Le roman gothique fondateur de Mary Shelley suit Victor Frankenstein, un jeune scientifique suisse qui crée un être monstrueux et est par la suite hanté par les conséquences catastrophiques de son ambition. À travers un cadre épistolaire narré par l’explorateur Robert Walton, Shelley entrelace les récits du créateur et de sa création, explorant les thèmes de la responsabilité, du savoir, de l’isolement et des dangers de se prendre pour Dieu. La structure narrative double du roman donne la parole à la fois à Victor et à sa Créature, permettant aux lecteurs de confronter la complexité morale de la création et de l’abandon.
Le cadre épistolaire : le voyage arctique de Walton
Lettre 1 : 11 décembre, Saint-Pétersbourg
Robert Walton entame sa correspondance avec sa sœur Margaret Saville en lui annonçant son arrivée en Russie sans encombre.
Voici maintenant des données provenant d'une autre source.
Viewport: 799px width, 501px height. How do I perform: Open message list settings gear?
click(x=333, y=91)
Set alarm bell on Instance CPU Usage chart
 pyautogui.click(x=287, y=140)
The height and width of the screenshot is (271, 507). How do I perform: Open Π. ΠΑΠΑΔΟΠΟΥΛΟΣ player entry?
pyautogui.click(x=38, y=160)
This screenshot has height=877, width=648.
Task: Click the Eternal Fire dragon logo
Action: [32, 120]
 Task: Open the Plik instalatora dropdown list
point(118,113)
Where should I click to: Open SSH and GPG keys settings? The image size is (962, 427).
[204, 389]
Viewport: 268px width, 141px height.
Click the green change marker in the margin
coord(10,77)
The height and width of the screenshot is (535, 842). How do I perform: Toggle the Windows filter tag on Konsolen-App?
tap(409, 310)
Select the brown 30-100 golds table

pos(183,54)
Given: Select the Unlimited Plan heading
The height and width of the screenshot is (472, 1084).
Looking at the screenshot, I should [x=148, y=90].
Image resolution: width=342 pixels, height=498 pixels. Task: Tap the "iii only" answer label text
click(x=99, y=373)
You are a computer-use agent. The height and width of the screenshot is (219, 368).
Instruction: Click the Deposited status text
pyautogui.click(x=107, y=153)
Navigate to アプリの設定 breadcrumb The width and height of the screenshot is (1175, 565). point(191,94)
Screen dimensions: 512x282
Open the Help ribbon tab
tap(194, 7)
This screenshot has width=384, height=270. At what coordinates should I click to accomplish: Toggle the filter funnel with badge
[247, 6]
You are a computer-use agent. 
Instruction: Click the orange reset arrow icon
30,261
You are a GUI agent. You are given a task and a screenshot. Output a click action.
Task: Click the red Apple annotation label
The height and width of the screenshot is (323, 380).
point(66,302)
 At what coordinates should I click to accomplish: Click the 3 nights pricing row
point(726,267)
Il lui fait part de sa vision romantique de la découverte du Pôle Nord – un endroit qu’il imagine non pas comme un désert, mais comme une lumière éternelle où le soleil frôle constamment l’horizon. Walton remonte l’origine de ses ambitions à l’enfance, où il dévorait les récits d’expéditions polaires malgré l’interdiction de son père de s’engager dans une vie en mer. Après avoir découvert la poésie et tenté de devenir poète lui-même, il a abandonné cette voie en héritant de la fortune de son cousin six ans plus tôt. Depuis, il s’est préparé par un conditionnement physique rigoureux, l’étude des mathématiques et de la médecine, et en accompagnant des baleiniers lors d’expéditions arctiques. Il prévoit de partir pour Arkhangelsk dans la quinzaine pour acheter un navire et recruter un équipage expérimenté.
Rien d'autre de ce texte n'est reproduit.